- _Brief_: Extract, without any change, every line of the records from the line containing "Kontakt (162, 1869)" down to the line containing "mirrors (105, 64)", including both of those lines.

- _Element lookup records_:
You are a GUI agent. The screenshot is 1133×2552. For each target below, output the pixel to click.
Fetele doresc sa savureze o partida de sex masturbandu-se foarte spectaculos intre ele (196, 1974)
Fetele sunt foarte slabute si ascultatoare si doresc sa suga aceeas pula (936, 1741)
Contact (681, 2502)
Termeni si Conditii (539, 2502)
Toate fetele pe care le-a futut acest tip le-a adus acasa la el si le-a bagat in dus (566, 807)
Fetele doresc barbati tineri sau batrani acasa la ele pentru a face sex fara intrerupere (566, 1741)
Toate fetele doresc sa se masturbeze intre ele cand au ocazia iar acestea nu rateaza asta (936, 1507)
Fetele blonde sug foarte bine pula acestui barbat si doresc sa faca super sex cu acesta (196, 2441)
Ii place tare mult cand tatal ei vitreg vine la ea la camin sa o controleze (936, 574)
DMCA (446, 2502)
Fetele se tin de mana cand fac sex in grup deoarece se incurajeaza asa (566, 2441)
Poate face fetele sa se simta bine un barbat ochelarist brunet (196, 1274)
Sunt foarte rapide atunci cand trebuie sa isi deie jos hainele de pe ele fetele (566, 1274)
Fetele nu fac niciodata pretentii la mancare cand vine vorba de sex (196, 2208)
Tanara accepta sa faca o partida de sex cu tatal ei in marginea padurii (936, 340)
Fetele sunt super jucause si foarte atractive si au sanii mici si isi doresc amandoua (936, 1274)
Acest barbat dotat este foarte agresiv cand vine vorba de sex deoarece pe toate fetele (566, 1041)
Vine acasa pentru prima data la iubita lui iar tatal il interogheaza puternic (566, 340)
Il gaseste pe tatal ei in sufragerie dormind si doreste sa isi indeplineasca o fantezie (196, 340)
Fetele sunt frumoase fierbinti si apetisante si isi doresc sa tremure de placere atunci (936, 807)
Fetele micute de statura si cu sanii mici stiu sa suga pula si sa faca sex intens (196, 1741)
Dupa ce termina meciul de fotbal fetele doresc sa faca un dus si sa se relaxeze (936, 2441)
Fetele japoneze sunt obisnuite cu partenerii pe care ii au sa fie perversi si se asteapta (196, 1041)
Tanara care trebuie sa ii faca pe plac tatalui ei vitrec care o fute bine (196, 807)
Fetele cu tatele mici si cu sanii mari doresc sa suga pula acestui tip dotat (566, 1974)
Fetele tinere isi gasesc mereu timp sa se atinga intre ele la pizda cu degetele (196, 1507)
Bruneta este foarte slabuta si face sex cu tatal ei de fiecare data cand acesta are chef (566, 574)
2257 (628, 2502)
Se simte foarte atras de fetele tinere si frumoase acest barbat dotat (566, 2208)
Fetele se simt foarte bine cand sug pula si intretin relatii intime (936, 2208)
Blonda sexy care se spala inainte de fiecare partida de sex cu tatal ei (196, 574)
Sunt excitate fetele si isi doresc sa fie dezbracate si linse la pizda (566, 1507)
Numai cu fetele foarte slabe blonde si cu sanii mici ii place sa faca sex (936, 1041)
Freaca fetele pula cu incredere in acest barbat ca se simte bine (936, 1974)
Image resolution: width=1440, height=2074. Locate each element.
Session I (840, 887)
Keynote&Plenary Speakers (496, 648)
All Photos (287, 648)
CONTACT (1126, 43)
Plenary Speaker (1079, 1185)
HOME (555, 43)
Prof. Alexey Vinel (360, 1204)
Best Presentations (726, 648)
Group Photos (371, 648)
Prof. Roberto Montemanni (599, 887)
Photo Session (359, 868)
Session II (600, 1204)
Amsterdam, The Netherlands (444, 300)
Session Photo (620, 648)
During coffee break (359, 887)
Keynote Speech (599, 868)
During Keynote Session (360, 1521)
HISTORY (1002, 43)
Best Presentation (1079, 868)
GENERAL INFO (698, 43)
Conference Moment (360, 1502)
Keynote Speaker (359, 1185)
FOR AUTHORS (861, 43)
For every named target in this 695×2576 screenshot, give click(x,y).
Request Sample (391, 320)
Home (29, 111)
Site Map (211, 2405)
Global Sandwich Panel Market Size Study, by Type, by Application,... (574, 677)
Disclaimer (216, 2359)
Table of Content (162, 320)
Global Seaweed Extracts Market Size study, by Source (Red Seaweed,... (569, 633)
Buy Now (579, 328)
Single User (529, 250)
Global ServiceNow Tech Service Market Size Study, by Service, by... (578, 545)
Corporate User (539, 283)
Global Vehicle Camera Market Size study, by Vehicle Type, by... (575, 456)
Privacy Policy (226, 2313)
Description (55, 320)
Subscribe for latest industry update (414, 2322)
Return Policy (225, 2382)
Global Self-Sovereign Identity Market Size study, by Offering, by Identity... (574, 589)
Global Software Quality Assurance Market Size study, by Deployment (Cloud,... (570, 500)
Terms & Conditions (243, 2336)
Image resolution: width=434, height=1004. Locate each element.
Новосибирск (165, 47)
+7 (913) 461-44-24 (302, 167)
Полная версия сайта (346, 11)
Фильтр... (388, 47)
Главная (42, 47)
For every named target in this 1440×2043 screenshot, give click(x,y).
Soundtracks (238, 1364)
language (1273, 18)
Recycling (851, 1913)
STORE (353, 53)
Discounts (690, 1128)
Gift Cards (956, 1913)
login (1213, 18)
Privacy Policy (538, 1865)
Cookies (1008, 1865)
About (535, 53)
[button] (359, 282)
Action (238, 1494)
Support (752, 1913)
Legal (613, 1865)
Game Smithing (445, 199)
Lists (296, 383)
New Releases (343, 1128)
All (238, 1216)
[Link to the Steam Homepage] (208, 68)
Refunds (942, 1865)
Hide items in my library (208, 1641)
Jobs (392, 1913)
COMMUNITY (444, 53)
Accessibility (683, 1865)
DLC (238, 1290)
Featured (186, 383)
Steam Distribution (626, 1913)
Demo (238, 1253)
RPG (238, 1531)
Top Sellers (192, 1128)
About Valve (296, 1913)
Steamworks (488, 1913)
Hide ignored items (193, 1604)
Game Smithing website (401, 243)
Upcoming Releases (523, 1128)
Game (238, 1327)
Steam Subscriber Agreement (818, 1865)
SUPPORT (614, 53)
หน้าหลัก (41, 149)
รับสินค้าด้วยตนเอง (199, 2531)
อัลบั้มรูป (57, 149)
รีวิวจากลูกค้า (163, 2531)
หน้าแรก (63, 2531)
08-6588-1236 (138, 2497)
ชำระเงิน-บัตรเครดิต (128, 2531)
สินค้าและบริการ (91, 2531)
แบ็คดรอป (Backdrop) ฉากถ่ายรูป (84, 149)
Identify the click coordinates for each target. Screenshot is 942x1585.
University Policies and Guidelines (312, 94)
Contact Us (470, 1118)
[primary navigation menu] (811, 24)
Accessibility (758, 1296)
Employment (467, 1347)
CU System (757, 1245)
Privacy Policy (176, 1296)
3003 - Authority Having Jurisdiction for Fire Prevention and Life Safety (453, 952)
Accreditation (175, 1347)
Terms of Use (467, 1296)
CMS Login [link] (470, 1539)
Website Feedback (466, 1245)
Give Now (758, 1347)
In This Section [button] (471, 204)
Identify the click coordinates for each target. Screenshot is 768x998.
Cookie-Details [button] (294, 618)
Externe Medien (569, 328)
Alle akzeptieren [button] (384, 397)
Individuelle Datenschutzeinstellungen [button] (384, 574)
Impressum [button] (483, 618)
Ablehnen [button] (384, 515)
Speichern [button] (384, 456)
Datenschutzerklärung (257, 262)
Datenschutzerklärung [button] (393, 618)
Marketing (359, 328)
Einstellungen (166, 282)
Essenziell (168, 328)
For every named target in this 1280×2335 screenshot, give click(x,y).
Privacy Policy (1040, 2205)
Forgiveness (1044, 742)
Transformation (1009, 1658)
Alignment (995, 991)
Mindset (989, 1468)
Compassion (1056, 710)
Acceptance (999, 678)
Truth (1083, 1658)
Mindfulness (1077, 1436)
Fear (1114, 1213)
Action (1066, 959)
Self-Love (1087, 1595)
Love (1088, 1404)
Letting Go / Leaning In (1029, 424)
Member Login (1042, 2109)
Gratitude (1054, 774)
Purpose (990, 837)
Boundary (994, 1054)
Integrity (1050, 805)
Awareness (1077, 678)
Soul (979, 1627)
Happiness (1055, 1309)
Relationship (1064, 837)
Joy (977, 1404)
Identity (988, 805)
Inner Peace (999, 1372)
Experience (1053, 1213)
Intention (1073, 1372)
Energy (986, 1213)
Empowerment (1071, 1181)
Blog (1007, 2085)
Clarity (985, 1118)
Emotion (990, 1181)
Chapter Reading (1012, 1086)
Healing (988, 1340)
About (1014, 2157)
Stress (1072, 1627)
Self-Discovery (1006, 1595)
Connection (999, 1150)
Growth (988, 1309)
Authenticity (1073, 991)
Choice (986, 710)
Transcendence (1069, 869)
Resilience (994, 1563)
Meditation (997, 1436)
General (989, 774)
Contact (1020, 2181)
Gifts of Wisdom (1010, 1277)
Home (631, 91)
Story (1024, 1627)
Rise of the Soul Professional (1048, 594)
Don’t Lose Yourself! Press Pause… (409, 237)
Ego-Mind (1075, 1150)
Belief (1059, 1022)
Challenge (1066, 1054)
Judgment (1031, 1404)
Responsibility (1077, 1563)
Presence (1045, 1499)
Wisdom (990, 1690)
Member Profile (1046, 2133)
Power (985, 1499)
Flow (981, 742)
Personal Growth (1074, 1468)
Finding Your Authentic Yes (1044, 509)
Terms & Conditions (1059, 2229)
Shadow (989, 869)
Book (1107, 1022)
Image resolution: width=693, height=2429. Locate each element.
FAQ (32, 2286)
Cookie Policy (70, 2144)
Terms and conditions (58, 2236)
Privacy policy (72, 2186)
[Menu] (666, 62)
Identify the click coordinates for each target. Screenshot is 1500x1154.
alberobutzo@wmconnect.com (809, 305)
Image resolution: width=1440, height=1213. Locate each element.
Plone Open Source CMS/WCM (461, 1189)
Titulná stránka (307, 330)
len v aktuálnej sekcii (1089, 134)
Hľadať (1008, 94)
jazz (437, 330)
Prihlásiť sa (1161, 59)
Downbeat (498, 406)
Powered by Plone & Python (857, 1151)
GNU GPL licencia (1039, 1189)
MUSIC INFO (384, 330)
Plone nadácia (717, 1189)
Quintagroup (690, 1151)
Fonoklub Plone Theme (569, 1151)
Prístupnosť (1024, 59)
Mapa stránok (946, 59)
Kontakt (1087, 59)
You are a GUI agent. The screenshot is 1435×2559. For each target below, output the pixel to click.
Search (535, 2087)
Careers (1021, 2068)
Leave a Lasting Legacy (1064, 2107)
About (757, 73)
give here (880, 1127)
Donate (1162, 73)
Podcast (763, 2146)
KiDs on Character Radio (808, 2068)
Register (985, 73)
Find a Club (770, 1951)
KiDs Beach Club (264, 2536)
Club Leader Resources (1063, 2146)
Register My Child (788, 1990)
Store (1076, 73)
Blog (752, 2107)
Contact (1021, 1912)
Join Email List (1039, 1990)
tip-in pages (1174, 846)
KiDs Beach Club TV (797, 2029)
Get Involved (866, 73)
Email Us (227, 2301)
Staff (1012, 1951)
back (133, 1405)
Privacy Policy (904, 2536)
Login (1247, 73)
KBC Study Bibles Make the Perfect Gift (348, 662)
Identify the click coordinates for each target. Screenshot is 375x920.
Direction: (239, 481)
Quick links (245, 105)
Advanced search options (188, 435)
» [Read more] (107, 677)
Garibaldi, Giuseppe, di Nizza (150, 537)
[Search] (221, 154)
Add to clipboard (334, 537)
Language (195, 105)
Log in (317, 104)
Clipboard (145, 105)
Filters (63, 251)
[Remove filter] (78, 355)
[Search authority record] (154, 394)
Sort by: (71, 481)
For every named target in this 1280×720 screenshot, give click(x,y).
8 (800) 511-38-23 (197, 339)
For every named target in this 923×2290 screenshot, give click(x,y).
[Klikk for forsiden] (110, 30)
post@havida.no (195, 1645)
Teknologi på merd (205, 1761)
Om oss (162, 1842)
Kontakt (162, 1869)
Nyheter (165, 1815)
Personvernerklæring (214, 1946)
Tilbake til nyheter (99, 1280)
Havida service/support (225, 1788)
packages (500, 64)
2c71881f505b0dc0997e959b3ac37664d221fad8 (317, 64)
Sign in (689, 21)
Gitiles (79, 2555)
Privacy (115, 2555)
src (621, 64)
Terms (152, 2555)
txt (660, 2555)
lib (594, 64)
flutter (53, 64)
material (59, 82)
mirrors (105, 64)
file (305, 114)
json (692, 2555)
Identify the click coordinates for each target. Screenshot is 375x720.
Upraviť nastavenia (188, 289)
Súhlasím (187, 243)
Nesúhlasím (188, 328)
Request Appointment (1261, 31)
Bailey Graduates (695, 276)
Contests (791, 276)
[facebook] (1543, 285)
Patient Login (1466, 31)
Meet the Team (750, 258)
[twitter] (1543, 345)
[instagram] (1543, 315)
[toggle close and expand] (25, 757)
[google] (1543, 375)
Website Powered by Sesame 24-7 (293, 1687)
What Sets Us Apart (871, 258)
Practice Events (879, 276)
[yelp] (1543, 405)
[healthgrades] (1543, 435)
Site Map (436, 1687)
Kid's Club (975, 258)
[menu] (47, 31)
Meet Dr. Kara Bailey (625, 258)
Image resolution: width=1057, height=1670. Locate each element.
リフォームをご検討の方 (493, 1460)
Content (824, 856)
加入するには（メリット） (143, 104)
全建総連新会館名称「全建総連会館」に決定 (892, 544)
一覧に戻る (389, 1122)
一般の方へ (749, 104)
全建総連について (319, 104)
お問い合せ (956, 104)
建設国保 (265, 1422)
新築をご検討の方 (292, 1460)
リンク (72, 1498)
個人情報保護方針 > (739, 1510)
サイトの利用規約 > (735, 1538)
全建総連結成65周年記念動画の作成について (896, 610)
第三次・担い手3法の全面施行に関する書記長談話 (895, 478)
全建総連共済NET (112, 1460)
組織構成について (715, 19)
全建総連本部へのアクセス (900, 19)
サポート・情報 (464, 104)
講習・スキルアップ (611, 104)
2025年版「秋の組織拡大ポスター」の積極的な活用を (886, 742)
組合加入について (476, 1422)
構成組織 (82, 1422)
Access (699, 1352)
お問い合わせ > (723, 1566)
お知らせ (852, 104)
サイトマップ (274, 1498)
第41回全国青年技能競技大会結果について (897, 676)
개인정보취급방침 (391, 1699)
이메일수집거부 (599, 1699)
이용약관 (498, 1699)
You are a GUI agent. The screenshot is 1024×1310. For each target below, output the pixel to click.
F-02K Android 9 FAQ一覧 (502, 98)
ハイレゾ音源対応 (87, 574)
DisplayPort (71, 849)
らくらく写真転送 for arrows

- _Result of this exercise_:
Kontakt (162, 1869)
Nyheter (165, 1815)
Personvernerklæring (214, 1946)
Tilbake til nyheter (99, 1280)
Havida service/support (225, 1788)
packages (500, 64)
2c71881f505b0dc0997e959b3ac37664d221fad8 (317, 64)
Sign in (689, 21)
Gitiles (79, 2555)
Privacy (115, 2555)
src (621, 64)
Terms (152, 2555)
txt (660, 2555)
lib (594, 64)
flutter (53, 64)
material (59, 82)
mirrors (105, 64)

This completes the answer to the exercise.